Silver Screen: Safe ***
What's the point of even giving Jason Statham movies titles? Inevitably, Statham will play a no-B.S. badass who's good with a gun and better with his fists, and he'll bloodily dispatch a few dozen bad guys on the way to saving the female lead. The only real variation to look for is the type of badass Statham plays: Is he reluctant and terse, or spitting sardonic quips? It might be easier to just number them.
So Safe could just as easily be Jason Statham Movie XII, and, as it turns out, Jason Statham Movie XII is pretty fun.
Statham's Statham-based character here is Luke Wright, a third-tier mixed-martial-arts fighter who hides his true talents in lieu of taking dives for money. But when he accidentally dispatches a particularly weak opponent, the Russian mobsters who bankroll him butcher his pregnant wife and vow to murder anyone he attempts to befriend. Statham/Luke drops out of society and goes to New York as a vagrant, but there's more trouble waiting for him: Turns out before he was a fighter, he was a crooked cop who turned on his greedy, murderous partners, and now that he's back in town, they're out for revenge.
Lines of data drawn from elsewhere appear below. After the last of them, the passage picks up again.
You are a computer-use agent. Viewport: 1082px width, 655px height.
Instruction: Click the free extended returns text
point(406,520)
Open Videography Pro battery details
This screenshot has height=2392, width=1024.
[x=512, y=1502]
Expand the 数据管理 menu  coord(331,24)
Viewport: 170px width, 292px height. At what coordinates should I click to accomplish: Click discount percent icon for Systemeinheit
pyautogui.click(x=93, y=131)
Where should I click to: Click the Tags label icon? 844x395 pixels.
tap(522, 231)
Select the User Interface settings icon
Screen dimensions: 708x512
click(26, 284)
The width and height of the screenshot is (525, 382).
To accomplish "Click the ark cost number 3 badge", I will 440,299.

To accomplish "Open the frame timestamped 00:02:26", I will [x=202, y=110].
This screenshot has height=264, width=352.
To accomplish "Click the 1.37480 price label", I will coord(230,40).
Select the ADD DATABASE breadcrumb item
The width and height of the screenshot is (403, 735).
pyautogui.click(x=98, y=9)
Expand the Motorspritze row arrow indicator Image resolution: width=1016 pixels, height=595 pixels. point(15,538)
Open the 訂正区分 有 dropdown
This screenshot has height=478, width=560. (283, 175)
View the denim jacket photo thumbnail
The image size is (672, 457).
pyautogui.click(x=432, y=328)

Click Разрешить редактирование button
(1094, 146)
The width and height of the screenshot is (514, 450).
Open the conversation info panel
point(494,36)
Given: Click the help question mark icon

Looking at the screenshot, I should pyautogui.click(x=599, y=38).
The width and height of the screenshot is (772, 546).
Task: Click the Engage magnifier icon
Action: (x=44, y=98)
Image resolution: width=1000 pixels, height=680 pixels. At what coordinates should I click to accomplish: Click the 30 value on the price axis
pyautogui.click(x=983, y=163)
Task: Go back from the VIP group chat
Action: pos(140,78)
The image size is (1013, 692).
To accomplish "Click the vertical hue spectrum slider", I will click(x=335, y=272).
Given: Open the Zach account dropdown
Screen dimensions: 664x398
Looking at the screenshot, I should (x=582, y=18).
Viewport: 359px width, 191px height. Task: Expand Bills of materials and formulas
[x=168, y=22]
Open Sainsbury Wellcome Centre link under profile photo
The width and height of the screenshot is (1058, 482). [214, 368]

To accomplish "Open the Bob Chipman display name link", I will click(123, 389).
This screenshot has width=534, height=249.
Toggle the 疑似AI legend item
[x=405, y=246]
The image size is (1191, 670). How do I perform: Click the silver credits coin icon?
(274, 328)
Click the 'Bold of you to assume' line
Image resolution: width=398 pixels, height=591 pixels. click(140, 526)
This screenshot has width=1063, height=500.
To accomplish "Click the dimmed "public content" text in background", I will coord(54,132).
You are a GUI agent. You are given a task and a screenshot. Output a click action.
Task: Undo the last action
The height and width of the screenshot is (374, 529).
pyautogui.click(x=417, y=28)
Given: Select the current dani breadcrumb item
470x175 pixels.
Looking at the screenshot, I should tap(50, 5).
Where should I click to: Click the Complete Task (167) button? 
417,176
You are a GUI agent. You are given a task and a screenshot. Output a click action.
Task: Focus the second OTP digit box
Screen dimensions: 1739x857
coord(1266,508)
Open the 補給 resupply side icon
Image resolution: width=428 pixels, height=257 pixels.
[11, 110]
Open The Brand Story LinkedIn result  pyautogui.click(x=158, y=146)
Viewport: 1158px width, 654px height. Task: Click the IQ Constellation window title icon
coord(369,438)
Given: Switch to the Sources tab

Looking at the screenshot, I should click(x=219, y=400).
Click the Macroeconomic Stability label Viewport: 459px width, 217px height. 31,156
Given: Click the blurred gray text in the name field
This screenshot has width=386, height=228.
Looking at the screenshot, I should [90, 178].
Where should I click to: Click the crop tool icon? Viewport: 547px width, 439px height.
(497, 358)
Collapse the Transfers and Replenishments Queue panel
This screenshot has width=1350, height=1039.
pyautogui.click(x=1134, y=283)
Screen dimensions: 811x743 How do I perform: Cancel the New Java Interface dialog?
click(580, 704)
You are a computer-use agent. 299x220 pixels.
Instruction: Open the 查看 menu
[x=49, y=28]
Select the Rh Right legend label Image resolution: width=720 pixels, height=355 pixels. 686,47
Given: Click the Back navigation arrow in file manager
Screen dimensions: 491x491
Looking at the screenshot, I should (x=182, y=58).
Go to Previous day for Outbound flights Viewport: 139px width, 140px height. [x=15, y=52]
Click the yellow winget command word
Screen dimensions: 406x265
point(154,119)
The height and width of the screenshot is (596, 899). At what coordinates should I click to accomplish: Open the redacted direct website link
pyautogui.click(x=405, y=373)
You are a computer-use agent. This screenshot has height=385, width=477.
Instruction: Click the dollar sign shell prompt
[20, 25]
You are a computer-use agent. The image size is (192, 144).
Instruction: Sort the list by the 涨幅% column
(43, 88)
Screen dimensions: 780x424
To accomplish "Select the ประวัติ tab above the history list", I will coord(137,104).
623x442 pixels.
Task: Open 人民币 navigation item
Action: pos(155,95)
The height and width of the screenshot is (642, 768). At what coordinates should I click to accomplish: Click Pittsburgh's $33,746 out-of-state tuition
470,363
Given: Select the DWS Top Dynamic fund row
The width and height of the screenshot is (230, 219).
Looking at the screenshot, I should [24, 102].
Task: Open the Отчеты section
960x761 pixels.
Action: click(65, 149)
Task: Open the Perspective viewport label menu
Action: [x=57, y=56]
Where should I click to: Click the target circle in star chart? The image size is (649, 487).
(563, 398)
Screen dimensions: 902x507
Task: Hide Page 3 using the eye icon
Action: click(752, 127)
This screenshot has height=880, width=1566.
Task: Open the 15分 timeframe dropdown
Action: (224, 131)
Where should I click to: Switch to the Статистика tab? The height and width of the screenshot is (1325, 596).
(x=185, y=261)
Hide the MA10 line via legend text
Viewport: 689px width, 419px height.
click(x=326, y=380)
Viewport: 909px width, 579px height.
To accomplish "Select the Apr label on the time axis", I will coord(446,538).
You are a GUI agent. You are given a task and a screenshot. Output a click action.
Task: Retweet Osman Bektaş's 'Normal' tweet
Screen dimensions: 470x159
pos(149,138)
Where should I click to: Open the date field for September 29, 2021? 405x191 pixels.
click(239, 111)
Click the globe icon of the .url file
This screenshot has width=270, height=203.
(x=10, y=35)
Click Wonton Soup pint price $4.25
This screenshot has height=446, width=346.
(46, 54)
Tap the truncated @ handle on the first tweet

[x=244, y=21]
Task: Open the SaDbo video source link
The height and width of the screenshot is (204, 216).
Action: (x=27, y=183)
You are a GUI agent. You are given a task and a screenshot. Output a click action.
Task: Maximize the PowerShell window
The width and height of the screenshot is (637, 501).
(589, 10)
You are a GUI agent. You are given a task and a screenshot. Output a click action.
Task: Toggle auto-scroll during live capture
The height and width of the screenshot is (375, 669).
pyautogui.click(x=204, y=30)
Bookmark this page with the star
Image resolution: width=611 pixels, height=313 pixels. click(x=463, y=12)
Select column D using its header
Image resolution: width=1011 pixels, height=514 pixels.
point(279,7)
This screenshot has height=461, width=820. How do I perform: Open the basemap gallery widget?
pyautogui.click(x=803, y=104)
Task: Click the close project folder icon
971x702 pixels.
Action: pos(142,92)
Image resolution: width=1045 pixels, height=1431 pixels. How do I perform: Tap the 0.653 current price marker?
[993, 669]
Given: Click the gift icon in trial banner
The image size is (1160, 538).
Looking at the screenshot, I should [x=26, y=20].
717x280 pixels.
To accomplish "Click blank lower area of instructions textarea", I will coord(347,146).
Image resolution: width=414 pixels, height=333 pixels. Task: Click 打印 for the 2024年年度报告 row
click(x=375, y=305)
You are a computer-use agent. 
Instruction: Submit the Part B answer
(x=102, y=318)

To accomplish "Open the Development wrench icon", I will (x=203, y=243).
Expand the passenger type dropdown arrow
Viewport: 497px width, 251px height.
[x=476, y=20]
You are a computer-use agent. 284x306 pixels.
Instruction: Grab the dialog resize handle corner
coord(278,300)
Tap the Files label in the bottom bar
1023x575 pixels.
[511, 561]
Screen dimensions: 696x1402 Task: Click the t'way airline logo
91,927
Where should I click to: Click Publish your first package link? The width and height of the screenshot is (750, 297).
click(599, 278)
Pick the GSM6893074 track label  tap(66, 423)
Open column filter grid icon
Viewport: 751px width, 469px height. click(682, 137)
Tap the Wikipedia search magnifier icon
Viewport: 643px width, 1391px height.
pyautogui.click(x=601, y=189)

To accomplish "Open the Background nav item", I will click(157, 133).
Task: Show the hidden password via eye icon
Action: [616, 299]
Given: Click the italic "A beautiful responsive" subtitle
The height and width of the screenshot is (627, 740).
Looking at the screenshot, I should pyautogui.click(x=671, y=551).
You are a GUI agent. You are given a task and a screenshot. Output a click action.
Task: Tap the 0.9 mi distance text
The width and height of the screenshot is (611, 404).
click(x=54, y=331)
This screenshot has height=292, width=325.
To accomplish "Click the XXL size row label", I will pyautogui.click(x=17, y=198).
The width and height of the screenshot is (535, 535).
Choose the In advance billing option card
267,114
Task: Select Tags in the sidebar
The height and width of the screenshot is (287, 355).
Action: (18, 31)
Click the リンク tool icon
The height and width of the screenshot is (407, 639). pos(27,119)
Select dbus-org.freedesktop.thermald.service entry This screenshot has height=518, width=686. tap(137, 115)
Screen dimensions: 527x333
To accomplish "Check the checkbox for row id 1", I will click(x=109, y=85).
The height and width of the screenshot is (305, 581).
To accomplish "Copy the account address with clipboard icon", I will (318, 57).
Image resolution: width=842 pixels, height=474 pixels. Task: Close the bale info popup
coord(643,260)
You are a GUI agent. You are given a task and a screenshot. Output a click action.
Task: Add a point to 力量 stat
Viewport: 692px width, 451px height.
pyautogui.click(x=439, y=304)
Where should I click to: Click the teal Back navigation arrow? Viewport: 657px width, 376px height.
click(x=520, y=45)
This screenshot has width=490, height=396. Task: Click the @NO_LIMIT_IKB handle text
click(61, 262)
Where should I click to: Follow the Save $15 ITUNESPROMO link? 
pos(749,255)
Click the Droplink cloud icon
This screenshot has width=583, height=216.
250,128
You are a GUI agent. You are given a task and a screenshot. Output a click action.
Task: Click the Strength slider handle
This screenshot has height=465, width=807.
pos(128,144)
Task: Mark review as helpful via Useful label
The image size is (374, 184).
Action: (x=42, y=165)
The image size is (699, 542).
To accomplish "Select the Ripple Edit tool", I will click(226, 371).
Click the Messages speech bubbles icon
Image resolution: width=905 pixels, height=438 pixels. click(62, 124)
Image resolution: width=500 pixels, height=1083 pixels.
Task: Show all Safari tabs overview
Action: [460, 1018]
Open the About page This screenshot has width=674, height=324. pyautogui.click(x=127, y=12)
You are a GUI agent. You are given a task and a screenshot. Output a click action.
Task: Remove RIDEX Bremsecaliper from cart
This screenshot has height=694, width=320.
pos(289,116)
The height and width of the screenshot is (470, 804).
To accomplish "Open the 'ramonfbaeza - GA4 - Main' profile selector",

Meanwhile, young Chinese girl Mei (Catherine Chan) with a genius I.Q. is kidnapped by gangsters and forced to memorize a long, coded number. She's to be delivered to a designated location and put the mysterious number to use, until interference from the Russians causes a shootout and she flees. Lucky for her, the first person she runs into is a certain elite killer/cage fighter/vigilante with nothing for which to live. Gentlemen, start your killin'.
Safe is the kind of absurd, over-the-top movie where kidnapping and orphaning a young girl isn't quite enough to prove the bad guys are really bad, so they have to menace her with a blowtorch. It's the kind of movie where everyone is either a gangster, a crooked cop working for the gangster, an innocent bystander victim, or Jason goddamn Statham. It's outlandish even by the over-the-top standards of action movies, if not quite as cartoonish as Jason Statham Movie IV (a.k.a. Crank). It's pretty dumb. It's a good time.
Writer/director Boaz Yakin has an eclectic résumé that includes the wonderfully twisty coming-of-age-in-the-ghetto drama Fresh, the Renée Zellweger romantic weepie A Price Above Rubies, inspirational schlock Remember the Titans, and the gal comedy Uptown Girls. Yakin is also credited on the scripts for the Cuban-themed sequel to Dirty Dancing and the awful Prince of Persia movie, so he's not exactly slumming it here. What he does is make an unapologetically dunderheaded shoot 'em up that more than fulfills the modest qualifications of the subgenre.
Yakin's single nifty innovation in the Jason Statham Movie series is to restrain his star's significant badassery for the first half hour or so. While gangsters murder and pillage and innocents are slaughtered, poor Luke/Jason Statham must grit his teeth and sit idly by. That rage coils tightly in him until at last, when he spots Mei fleeing bad guys on a subway train, it explodes into sharply choreographed fight scenes punctuated with bone-snapping brutality. From there on it's pretty much just Statham working his way through three sets of utterly unrepentant villains in a killcrazy rampage. That's why you bought your ticket, right?